• [Assigned task]: From the entries below, copy every line holding the word "screenshot".

START Task data

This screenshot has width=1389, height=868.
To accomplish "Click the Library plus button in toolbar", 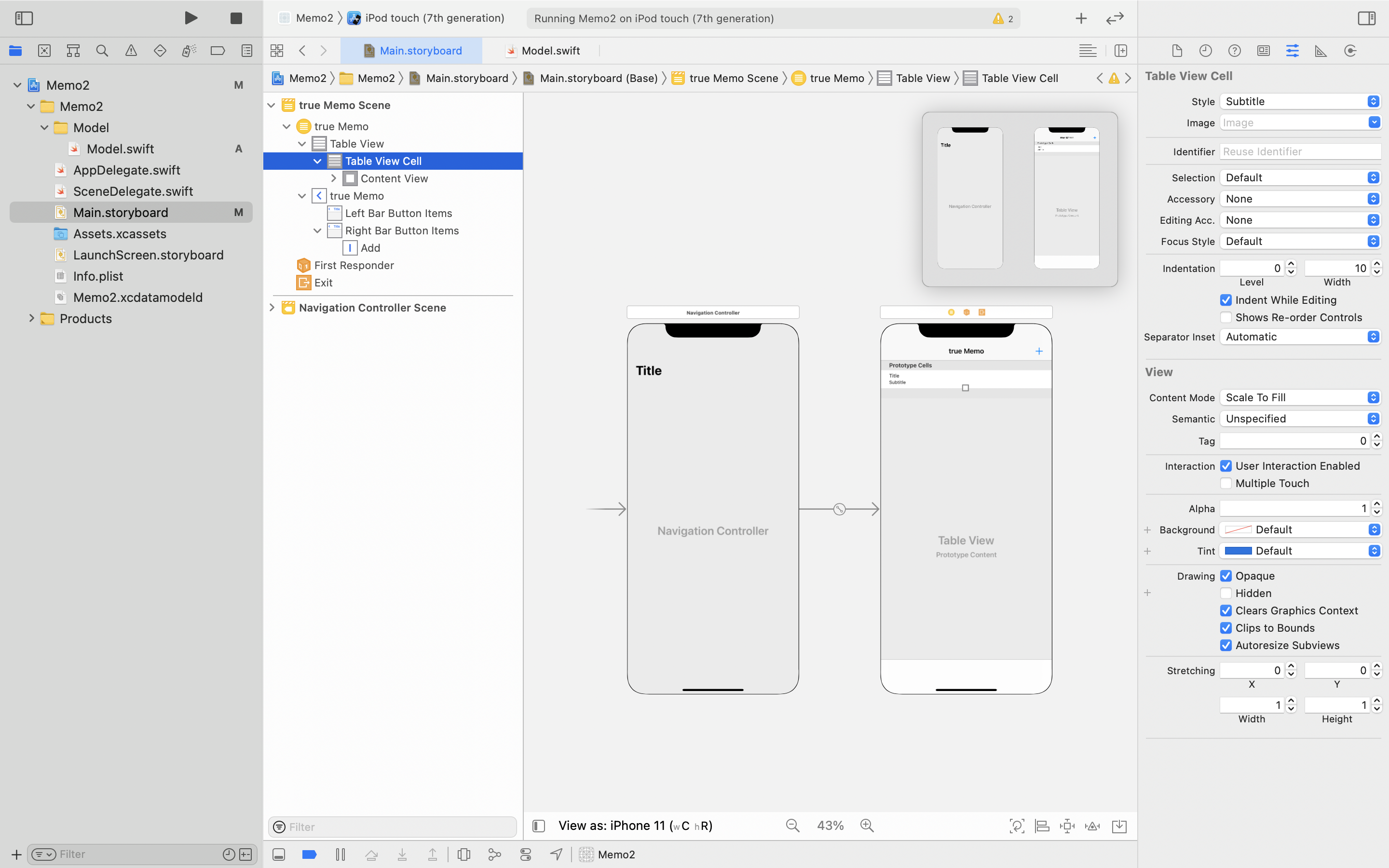I will point(1081,18).
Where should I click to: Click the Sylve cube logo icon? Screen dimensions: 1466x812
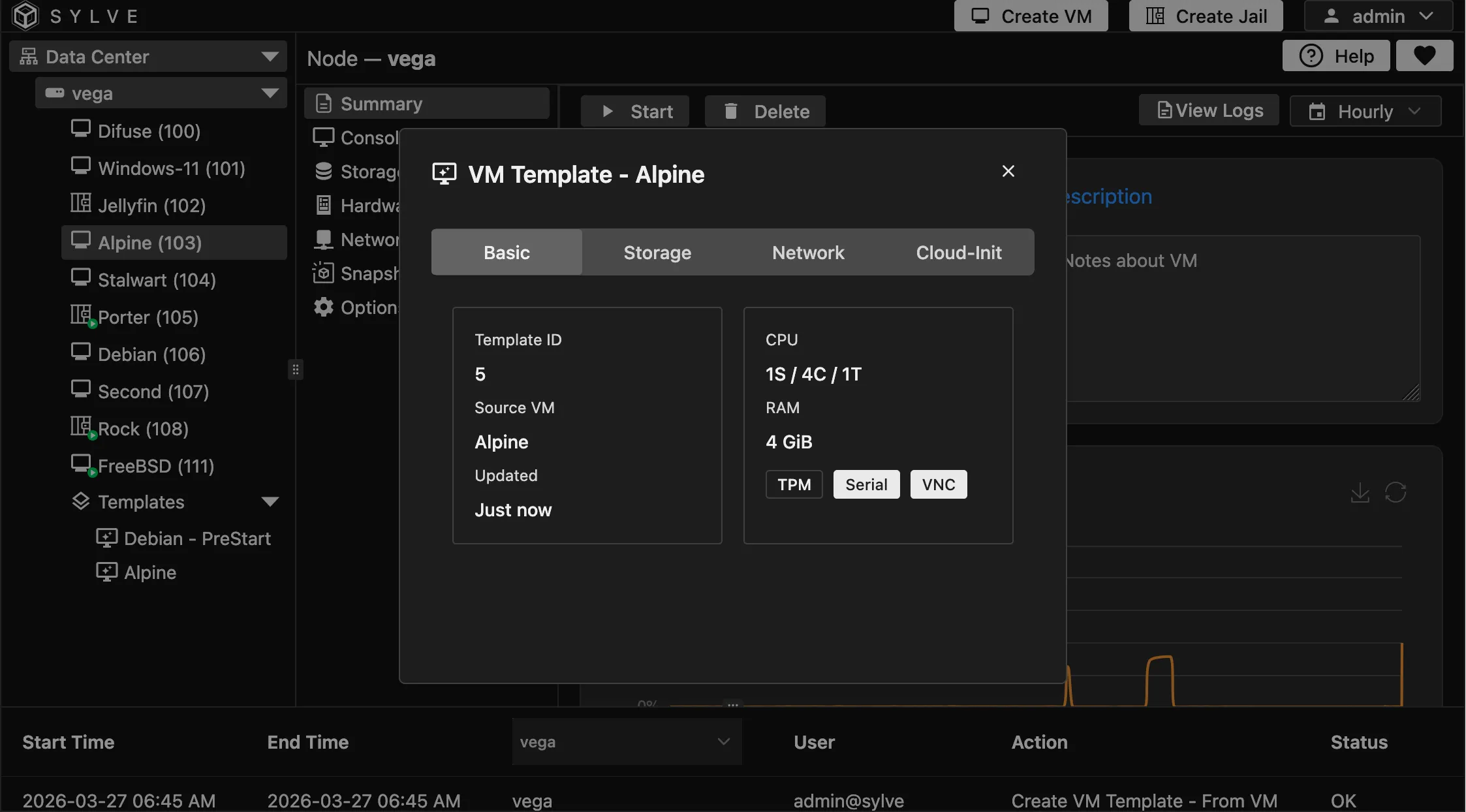[25, 16]
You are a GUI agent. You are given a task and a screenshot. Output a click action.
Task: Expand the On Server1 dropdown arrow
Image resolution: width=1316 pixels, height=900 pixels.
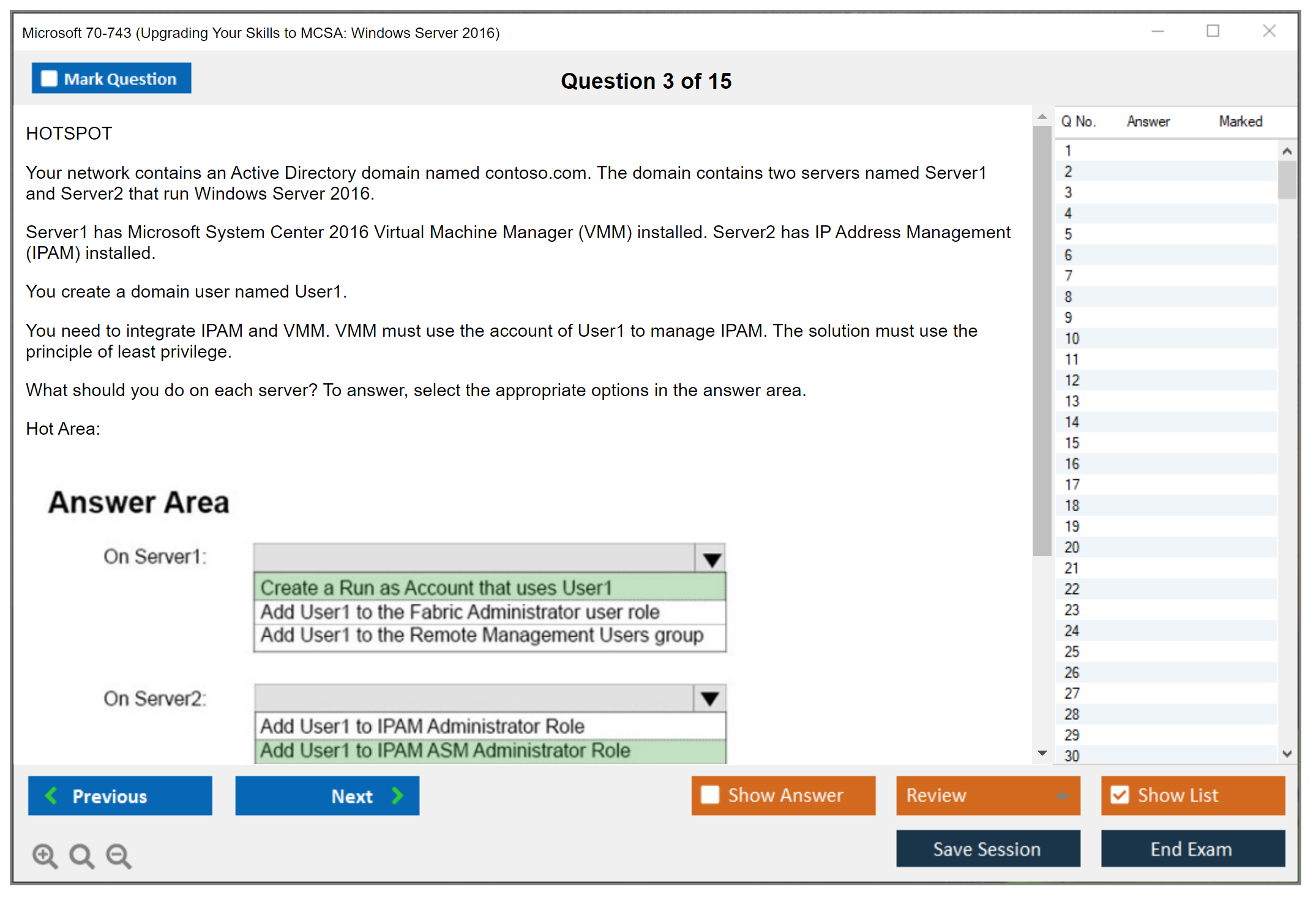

END Task data

• [Answer area]:
This screenshot has width=1389, height=868.
You are a GUI agent. You are given a task and a screenshot. Output a click action.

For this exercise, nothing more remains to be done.